Genetic control of the immune response to staphylococcal nuclease. III. Time-course and correlation between the response to native nuclease and the response to its polypeptide fragments.

Abstract

The progression of the Ir gene-controlled antibody response to staphylococcal nuclease in mice with repeated immunizations was examined. H-2-linked control of the response to a single immunization with 100 .mu.g of nuclease in complete Freund''s adjuvant was confirmed. Among strains of the high responder H-2" haplotype, the response of the A/J mice was about 10-fold higher than that of the B10.A, indicating additional non-H-2-linked control.
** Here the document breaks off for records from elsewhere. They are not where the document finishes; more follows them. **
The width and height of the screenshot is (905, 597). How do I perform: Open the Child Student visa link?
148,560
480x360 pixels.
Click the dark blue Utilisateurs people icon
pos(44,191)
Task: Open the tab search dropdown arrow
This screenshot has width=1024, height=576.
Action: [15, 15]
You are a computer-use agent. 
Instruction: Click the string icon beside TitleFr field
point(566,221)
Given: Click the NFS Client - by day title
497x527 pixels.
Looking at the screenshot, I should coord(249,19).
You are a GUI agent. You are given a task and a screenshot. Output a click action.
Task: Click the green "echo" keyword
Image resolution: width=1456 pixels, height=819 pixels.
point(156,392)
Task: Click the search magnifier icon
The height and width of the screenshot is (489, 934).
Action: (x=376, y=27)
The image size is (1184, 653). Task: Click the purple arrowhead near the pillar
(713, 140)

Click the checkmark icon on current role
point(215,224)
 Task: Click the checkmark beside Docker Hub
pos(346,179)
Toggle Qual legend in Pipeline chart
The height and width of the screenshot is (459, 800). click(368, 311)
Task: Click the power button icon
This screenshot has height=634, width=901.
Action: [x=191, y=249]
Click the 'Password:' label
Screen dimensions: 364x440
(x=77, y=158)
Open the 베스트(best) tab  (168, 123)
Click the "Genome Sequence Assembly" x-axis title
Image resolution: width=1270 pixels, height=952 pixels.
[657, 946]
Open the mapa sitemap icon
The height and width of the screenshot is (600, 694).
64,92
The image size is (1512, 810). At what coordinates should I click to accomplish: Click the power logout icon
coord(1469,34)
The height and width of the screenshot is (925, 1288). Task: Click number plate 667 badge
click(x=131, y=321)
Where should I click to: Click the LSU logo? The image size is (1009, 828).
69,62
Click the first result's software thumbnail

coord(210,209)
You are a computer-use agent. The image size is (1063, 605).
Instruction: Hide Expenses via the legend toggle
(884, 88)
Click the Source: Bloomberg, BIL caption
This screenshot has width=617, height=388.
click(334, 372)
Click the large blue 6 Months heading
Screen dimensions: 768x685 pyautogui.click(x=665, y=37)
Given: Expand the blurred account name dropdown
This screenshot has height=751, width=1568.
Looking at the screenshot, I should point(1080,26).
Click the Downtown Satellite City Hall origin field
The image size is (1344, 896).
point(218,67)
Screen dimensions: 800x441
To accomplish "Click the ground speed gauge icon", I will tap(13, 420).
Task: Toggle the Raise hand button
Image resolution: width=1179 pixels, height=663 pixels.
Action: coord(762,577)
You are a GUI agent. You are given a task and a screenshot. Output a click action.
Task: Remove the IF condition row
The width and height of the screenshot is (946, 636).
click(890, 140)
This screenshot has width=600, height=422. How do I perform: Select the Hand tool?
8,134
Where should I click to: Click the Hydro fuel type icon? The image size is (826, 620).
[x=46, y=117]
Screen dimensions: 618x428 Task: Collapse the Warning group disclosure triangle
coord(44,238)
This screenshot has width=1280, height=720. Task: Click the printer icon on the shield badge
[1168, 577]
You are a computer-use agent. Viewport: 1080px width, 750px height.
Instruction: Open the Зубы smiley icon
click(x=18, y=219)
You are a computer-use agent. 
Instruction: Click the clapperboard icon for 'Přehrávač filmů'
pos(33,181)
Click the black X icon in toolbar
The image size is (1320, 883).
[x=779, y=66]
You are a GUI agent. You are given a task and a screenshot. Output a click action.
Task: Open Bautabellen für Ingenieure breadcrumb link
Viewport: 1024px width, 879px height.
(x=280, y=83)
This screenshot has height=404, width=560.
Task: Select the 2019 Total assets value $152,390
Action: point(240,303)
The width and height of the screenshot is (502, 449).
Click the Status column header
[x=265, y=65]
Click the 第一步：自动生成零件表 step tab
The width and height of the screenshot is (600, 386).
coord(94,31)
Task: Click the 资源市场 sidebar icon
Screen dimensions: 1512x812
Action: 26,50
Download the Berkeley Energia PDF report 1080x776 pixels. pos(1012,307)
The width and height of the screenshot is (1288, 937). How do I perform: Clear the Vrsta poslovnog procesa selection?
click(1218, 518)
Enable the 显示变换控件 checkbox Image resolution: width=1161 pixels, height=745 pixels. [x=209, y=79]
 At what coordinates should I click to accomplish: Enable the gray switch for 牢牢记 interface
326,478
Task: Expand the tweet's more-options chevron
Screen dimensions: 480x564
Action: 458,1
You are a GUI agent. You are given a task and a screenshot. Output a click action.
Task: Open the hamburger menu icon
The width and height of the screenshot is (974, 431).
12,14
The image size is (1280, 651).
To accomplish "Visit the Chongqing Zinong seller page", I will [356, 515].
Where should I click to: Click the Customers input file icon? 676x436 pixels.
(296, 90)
The low responder C57BL/10 (H-2b) strain produced antibody levels as high as or higher than those of the congenic high responder B10.A (H-2") strain when both strains were repeatedly immunized, indicating complexity even in the H-2-linked control of the response to this small monomeric protein. Polypeptide fragments of nuclease were studied as immunogens. The antibody response to 1 fragment (residues 99-149) followed the same pattern among 5 strains tested as that to whole nuclease. In this case the C57BL/10 was found to be a nonresponder rather than a low responder, failing to develop a response despite repeated immunizations. The C57BL/10 showed a low but significant response to another fragment (residues 1-126) of nuclease. The apparent H-2-linked control of the response to whole nuclease is a reflection of the ability to recognize a determinant(s) in the region from residues 99-149, and that the eventual response of the C57BL/10 strain after hyperimmunization reflects the recognition of other determinants. If these observations reflect the common recognition of a determinant on native nuclease and on a random-conformation fragment, they have implications about the conformational specificity of the receptors, or the flexibility of the determinants, involved in H-2-linked Ir-gene control. Evidence is presented for a possible 2nd H-2-linked gene (or genes) controlling the response to other determinants of nuclease expressed on the polypeptide fragments.